- _What to produce_:
Please copy out the records word for word, starting with the line that contains "This screenshot has height=508, width=600." and continuing through the end of the records. Leave the pictures out.

- _Information provided_:
————————

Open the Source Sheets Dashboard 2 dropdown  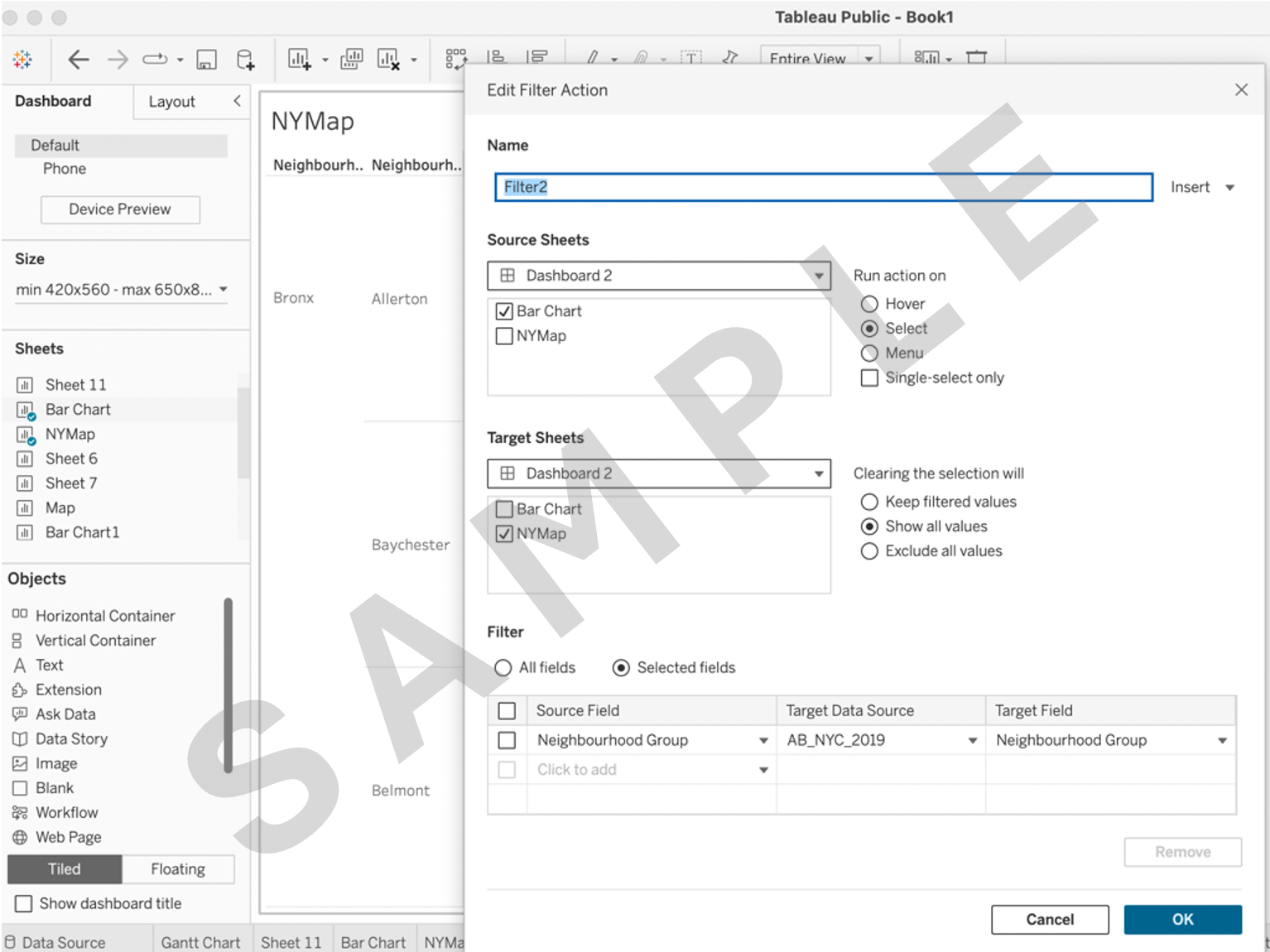point(818,276)
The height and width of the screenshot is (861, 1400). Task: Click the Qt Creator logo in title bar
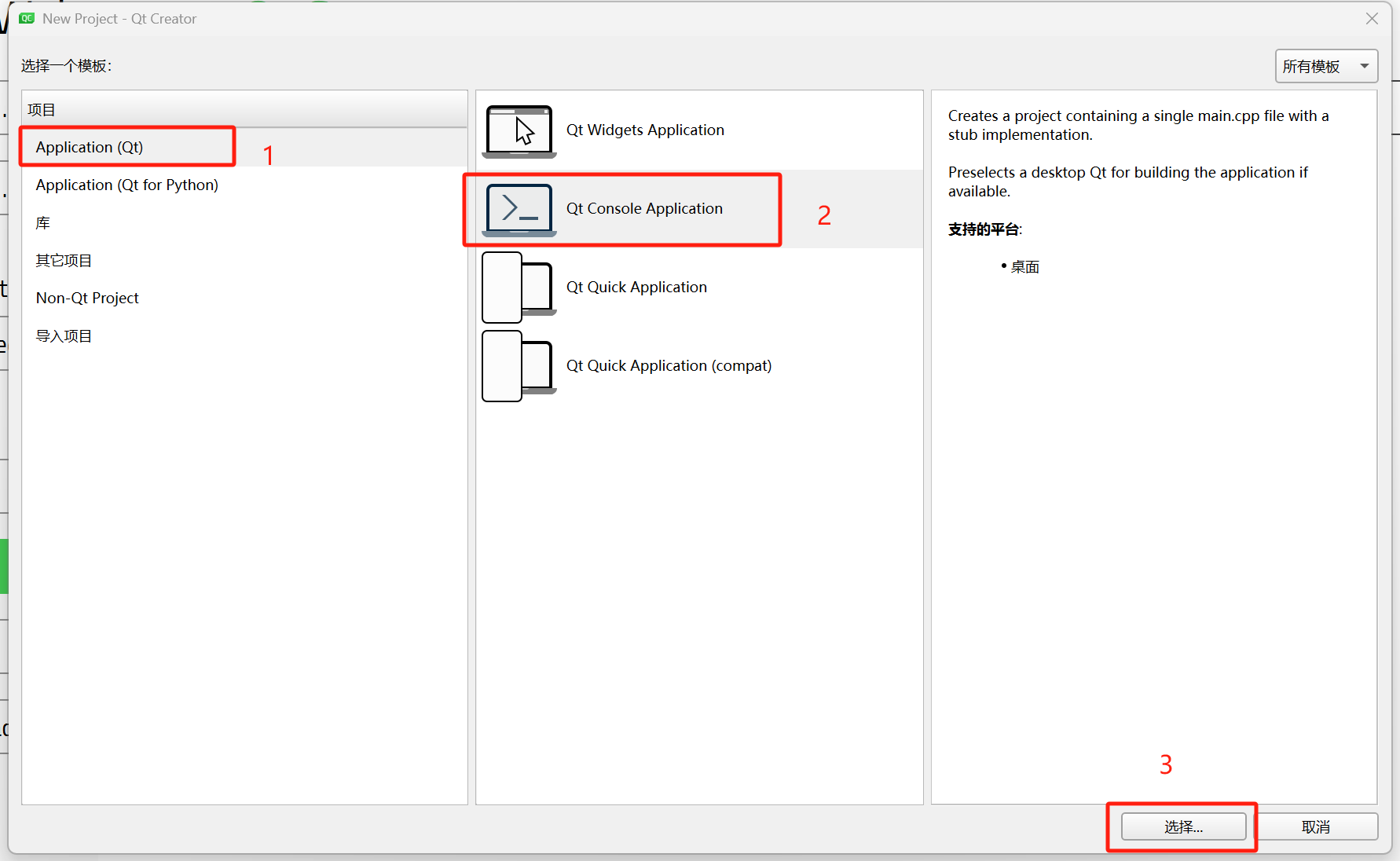(x=26, y=18)
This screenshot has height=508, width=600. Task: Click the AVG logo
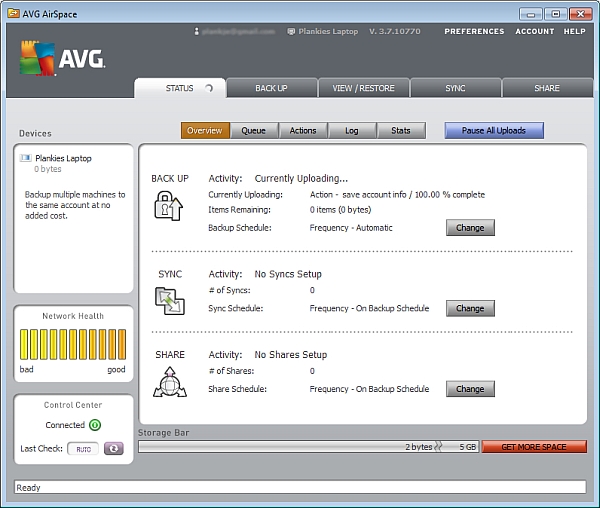63,59
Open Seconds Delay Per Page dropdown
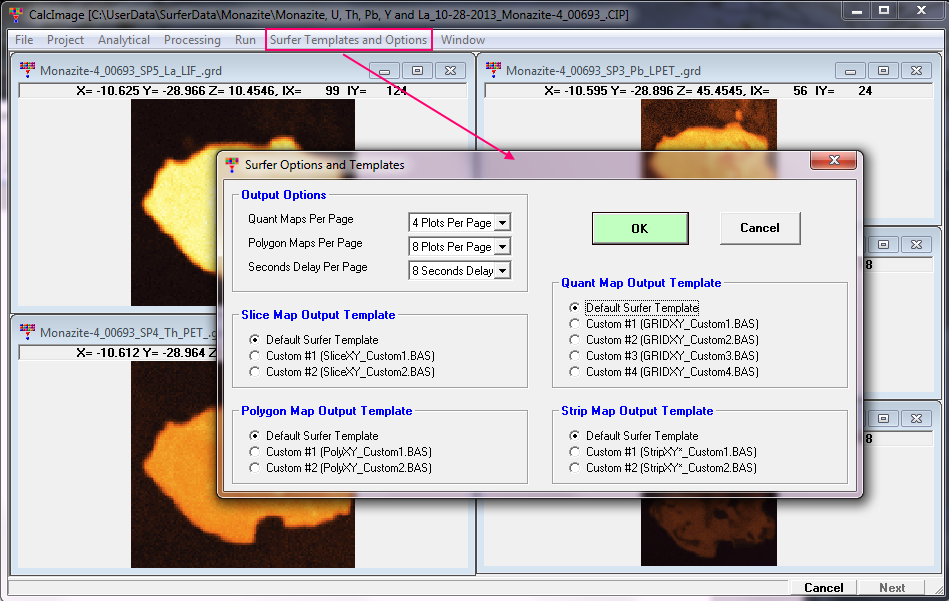This screenshot has height=601, width=949. click(502, 271)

————————

- _Task answer_:
This screenshot has height=508, width=600. Task: Click the AVG logo
63,59
Open Seconds Delay Per Page dropdown
This screenshot has height=601, width=949. click(502, 271)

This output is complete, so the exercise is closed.